E-payments increasingly popular, but struggle to convince small vendors
© Belga

It will be one year exactly on Friday since small shops were stopped from adding a surcharge to totals when customers paid electronically, a move which has seen limited success in encouraging small card payments.

While card payments have become commonplace at the baker's or in car parks, they are still far from being popular with newspaper vendors or in sandwich bars, according to the company CCV, which supplies electronic payment terminals.

The bank card is by and large increasingly replacing cash for small amounts. Electronic payments for sums of up to 10 euro have doubled in a year, CCV pointed out. In the first half of the year, its competitor Worldline recorded an increase of 18% for amounts up to five euro and 13% for purchases of no more than 10 euro. Card payments have even increased by 30% among small businesses.

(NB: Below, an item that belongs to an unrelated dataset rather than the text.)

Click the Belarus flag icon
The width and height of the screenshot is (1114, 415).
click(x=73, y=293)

This enthusiasm is however much more pronounced than in other areas, such as sandwich bars and bookshops. The owners of these shops "are much harder to convince about investing in payment terminals because the costs involved are still too high in view of their thin profit margins," the Neutral Union of the Self-employed (SNI) emphasised.

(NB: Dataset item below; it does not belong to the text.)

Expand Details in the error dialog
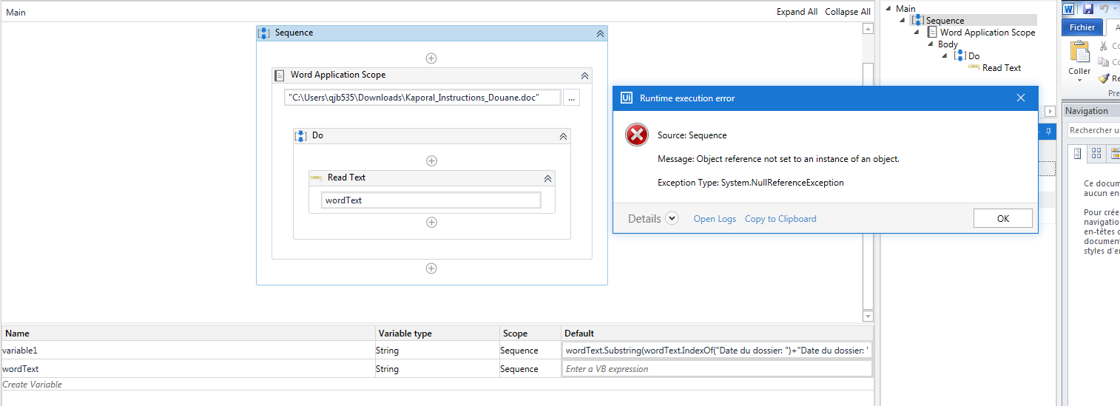The height and width of the screenshot is (406, 1120). pyautogui.click(x=672, y=218)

According to a Planning Office study quoted by SNI, the suggestion that customers pay by card effectively costs shopkeepers between 93 and 160 euro a month. Some consequently prefer to authorise e-payments only above a certain amount or keep the terminal out of the sight of customers in order to save on transaction fees.

So how can the success of card payments at bakeries and the discontent of sandwich-bar proprietors for the same system be explained? CCV states it has concluded an agreement with the Flemish Bakers' Federation, whose members pay zero transaction fees on amounts below five euro. At car parks, it is sometimes possible to pay by card at the entrance to avoid queues at ticket machines.

The SNI is calling for a reduction in e-payment costs for shopkeepers. Not only would tax incentives be necessary to encourage payment terminal purchase, but also a lowering of transaction and subscription fees, the union considered. "It's the only way to make shopkeepers get on board the digital train."